▸ **Work required**
Begin with the line containing "Select the Meet" and end with the last line of the data below; return those lines exactly, and only those.

[Records drawn from a dataset]

------------------------------------------------------------

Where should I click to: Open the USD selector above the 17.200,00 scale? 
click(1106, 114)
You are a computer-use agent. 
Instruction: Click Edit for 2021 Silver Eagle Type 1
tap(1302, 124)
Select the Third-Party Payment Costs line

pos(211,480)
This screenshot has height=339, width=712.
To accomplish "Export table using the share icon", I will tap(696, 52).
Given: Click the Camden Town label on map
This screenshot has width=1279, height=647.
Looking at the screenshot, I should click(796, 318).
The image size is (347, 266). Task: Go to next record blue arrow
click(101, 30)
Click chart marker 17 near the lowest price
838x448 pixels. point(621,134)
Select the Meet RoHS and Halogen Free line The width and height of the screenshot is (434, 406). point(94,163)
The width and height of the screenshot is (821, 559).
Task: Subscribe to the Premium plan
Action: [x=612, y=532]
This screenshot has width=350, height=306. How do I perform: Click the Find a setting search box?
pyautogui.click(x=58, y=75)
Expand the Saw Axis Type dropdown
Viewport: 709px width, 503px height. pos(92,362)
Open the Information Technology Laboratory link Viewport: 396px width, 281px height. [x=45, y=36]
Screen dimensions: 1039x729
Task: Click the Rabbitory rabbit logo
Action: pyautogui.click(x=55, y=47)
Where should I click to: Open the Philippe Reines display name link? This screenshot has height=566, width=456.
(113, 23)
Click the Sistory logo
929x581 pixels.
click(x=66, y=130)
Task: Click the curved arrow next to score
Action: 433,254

------------------------------------------------------------

▸ **Exercise result**
Select the Meet RoHS and Halogen Free line The width and height of the screenshot is (434, 406). point(94,163)
The width and height of the screenshot is (821, 559).
Task: Subscribe to the Premium plan
Action: [x=612, y=532]
This screenshot has width=350, height=306. How do I perform: Click the Find a setting search box?
pyautogui.click(x=58, y=75)
Expand the Saw Axis Type dropdown
Viewport: 709px width, 503px height. pos(92,362)
Open the Information Technology Laboratory link Viewport: 396px width, 281px height. [x=45, y=36]
Screen dimensions: 1039x729
Task: Click the Rabbitory rabbit logo
Action: pyautogui.click(x=55, y=47)
Where should I click to: Open the Philippe Reines display name link? This screenshot has height=566, width=456.
(113, 23)
Click the Sistory logo
929x581 pixels.
click(x=66, y=130)
Task: Click the curved arrow next to score
Action: 433,254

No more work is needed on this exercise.